Your instructions » For this listing, the lines between the one holding "The width and height of the screenshot is (608, 608)." and the one holding "This screenshot has width=620, height=860.", inclusive, must be set down exactly.

Given information »

★ ★ ★ ★ ★

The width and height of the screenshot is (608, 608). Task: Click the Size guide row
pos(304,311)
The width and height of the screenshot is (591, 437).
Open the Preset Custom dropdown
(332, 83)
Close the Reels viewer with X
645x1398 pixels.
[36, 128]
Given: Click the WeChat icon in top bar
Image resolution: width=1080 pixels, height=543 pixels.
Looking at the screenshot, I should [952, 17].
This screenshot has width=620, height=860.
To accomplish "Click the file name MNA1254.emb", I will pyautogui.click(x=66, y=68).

★ ★ ★ ★ ★

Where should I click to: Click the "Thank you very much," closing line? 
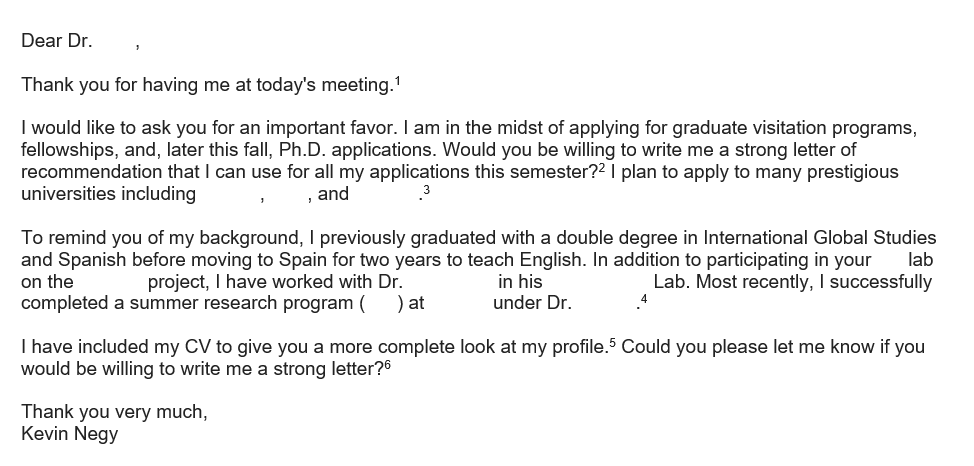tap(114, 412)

★ ★ ★ ★ ★

Result of the task »
The width and height of the screenshot is (608, 608). Task: Click the Size guide row
pos(304,311)
The width and height of the screenshot is (591, 437).
Open the Preset Custom dropdown
(332, 83)
Close the Reels viewer with X
645x1398 pixels.
[36, 128]
Given: Click the WeChat icon in top bar
Image resolution: width=1080 pixels, height=543 pixels.
Looking at the screenshot, I should [952, 17].
This screenshot has width=620, height=860.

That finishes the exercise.